En 1918, este comisario de Instrucción Pública de Lenin y posterior embajador en España en la Segunda República organizó en Moscú un juicio contra el Todopoderoso en el que fue «imputado» por genocidio y «condenado a muerte»
«La religión es como un clavo. Cuanto más se la golpea en la cabeza, más penetra», dijo Anatoly Lunacharski en 1923. Y debía saber de lo que hablaba este comisario de Instrucción Pública de Lenin, que había dedicado gran parte de su vida a perseguir a la Iglesia tras el triunfo de la Revolución Rusa en 1917. Él y sus camaradas bolcheviques estaban convencidos de que podían erradicar la religión de la noche a la mañana y, como tal, se dedicaron a confiscar los bienes eclesiásticos, destruir monasterios, organizar procesiones simbólicas en las que se ridiculizaba a dioses y profetas y a erigir cadalsos en los que se decapitaban y quemaban efigies del Papa.
Pero el hecho más sorprendente e insólito fue el que protagonizó Lunacharski en enero de 1918: el «Juicio del Estado Soviético contra Dios». Un acontecimiento que tuvo lugar un año después de que el zar Nicolán II fuera derrocado, al inicio del considerado primer periodo (1918-1923) de la persecución sistemática contra la Iglesia en Rusia, y que coincidía con la primera época de la exaltación del delirio iconoclasta.

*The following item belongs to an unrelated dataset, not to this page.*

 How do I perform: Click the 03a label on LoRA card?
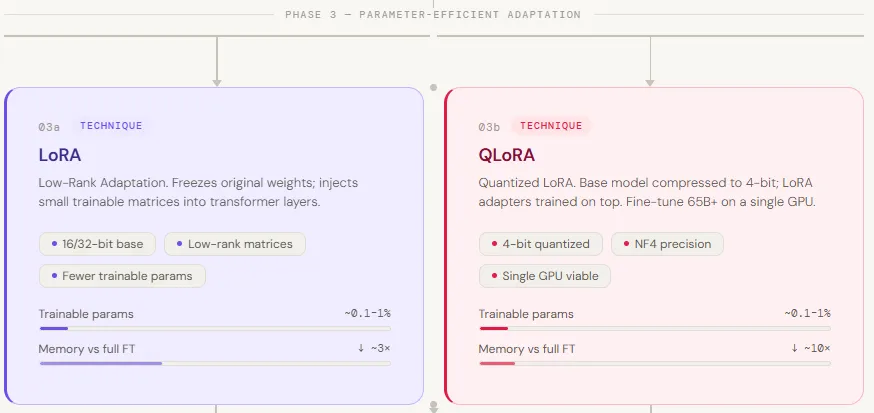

En esta vorágine de acontecimientos se organizó en Moscú un tribunal popular presidido por el tal Lunacharski, que se declaró absolutamente competente para juzgar al Todopoderoso por sus «crímenes contra la Humanidad».
«Culpable» de genocidio
El 16 de enero, y con una gran cantidad de público presente en aquel «circo» histórico, comenzó el proceso en el que, durante más de cinco horas, se produjo la lectura de todos los cargos que el pueblo ruso, en representación del resto de la especie humana, formulaba contra el «reo». La imputación principal parecía estar clara para los fiscales bolcheviques: Dios era «culpable» de genocidio.
No parecía haber diferencias entre aquel juicio «divino» y otro de índole más terrenal. Los detalles estaban perfectamente cuidados, como si de un juicio legal se tratara: en el banquillo de los acusados se colocó una Biblia, los fiscales presentaron una gran cantidad de pruebas basadas en testimonios históricos y los defensores designados por el Estado soviético presentaron bastantes pruebas de su inocencia, llegando incluso a pedir la absolución del «acusado», alegando que padecía una «grave demencia y trastornos psíquicos», no siendo responsable de lo que se le achacaba.
Otro detalle importante de esta historia es que el presidente del tribunal no era exactamente un ignorante en lo que a cuestiones de religión se trataba. Todo lo contrario. Lunacharski –que en 1933 sería nombrado precisamente embajador en España de la URSS– aprovechó sus largas temporadas en la cárcel, antes de 1917, para estudiar intensamente la historia de las religiones, a la que ya se había dedicado durante años en París, como reconoce en su autobiografía.
De hecho, la intención de su libro «Religión y socialismo» –que provocó una violenta condena por parte de los miembros de su partido– era incorporar al marxismo los valores religiosos y salvacionales que se encontraban en las formas religiosas y cristianas. Esto le puso en contra a muchos de sus camaradas.
Sentencia de muerte
El 17 de enero de 1917, tras cinco horas de testimonios, apelaciones y protestas, el tribunal declaró finalmente «culpable» a Dios de los delitos que había sido acusado: genocidio y crímenes contra la Humanidad. A Lunacharski ya sólo le quedó leer la sentencia: el Señor moriría fusilado a la mañana del día siguiente y no se daría hasta entonces la posibilidad de interponer ningún tipo de recurso, ni establecer el más mínimo aplazamiento.
La pena de muerte fue ejecutada por un pelotón de fusilamiento, disparando varias ráfagas al cielo de Moscú.
Pocos años después, entre 1923 y 1929, la astucia del pensamiento bolchevique aconsejó no repetir este tipo de actos ni la persecución abierta contra la Iglesia que habían protagonizado en los años anteriores, e incluso el mismo Lunacharski condenó los excesos cometidos en este sentido, antes de morir en el camino hacia España, cuando se dirigía a ocupar su cargo en la embajada.